Se até poucos anos atrás, os líderes eram cobrados por entrega de resultado e alta produtividade, as análises atuais relacionadas ao perfil da liderança comprovam que o panorama está mais complexo. De acordo com a líder da Deloitte, o cenário está mais amplo porque, além do resultado financeiro, que mantém um negócio aberto, inseriu-se também questões de diversidade e inclusão, sustentabilidade e gestão emocional.
“Estamos em um período de muitas modificações na forma de trabalhar e o papel do líder do futuro (que já é agora) será o de olhar de modo mais abrangente para a atribuição das pessoas nas empresas, bem como a responsabilidade das organizações na sociedade. Isso traz um desafio maior ao utilizar habilidades, como criatividade, iniciativa, aprendizado contínuo e, claro, muita tecnologia”, sugere Dani.
Em relação à competência, uma das mais pertinentes para os líderes nos próximos anos, segundo o CEO da Produtive, é a future literacy (a alfabetização sobre futuros). Trata-se de uma disciplina criada pela UNESCO e citada pelo Fórum Econômico Mundial como uma das habilidades mais importantes para a liderança. “Ela diz respeito à capacidade de considerar cenários e analisar possibilidades para a empresa, o seu trabalho e sua carreira.

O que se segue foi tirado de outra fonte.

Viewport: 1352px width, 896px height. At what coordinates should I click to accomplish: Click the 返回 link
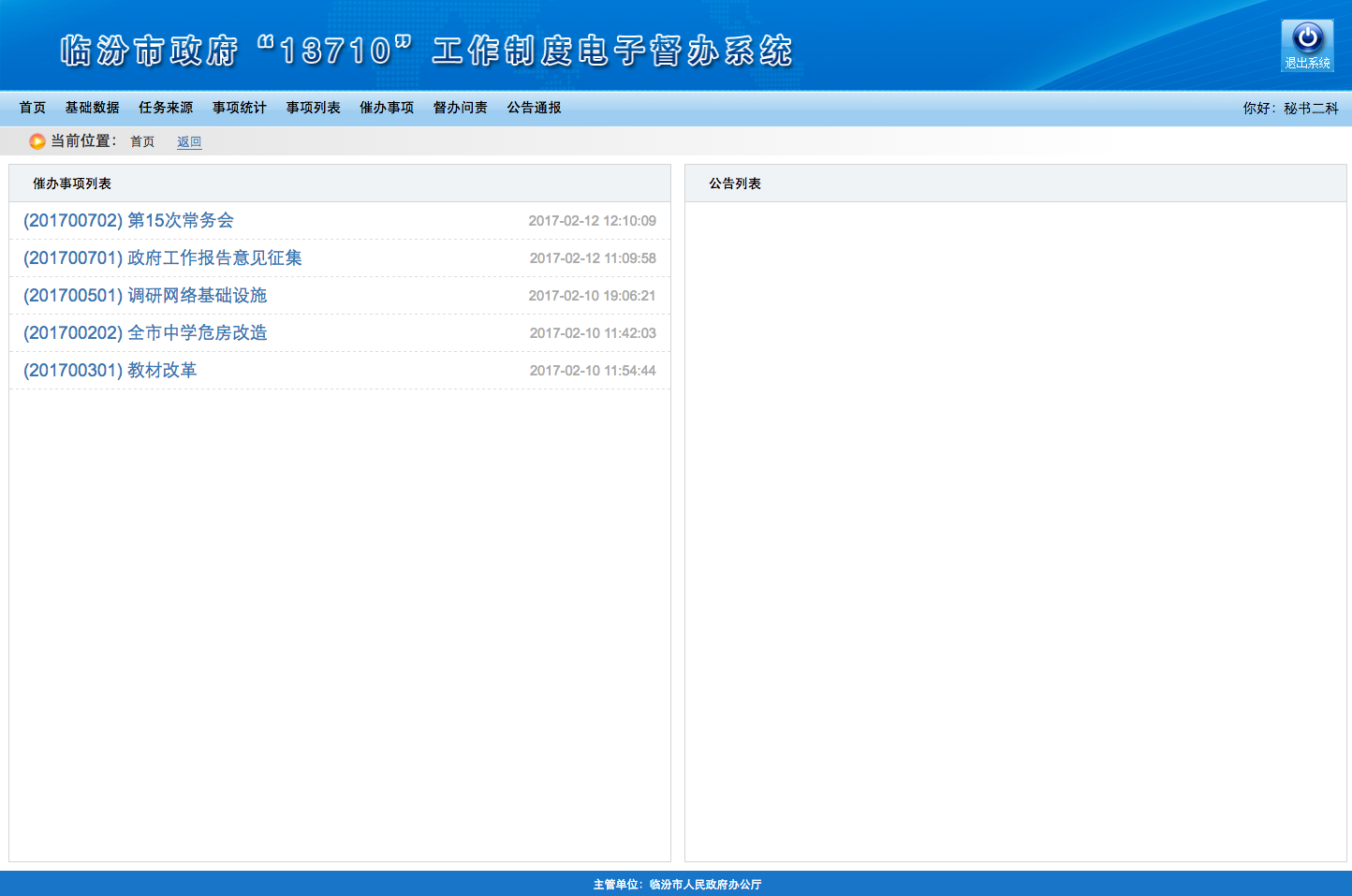(x=189, y=142)
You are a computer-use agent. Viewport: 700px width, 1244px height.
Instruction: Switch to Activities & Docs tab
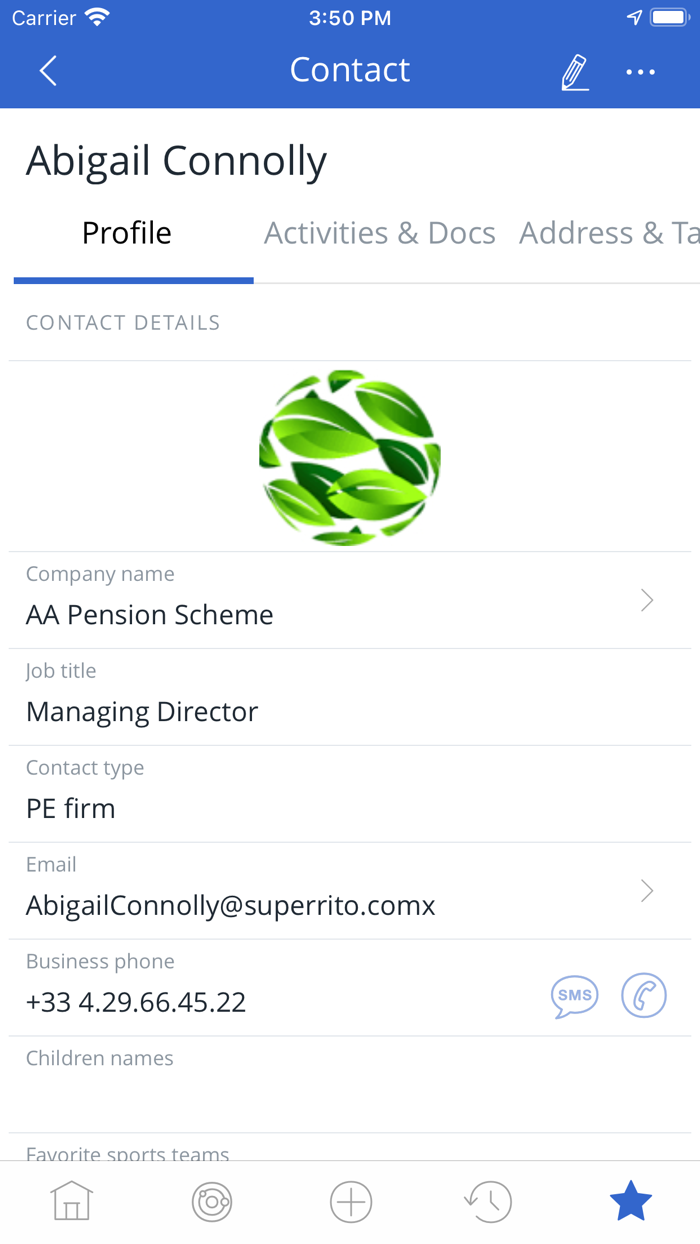[x=379, y=233]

Falamos em futuros possíveis, e dedicar tempo para construir macro-objetivos, avaliar condições e principalmente impulsionar as transformações é uma competência essencial para o líder de hoje e do futuro”, considera Souto.
E, com a tecnologia acelerando cada vez mais as mudanças nas corporações, Picarelli acredita que este líder do futuro também vai precisar combinar a inteligência artificial com a inteligência emocional para ativar o potencial humano. Basta saber se os jovens irão querer entrar nesse jogo.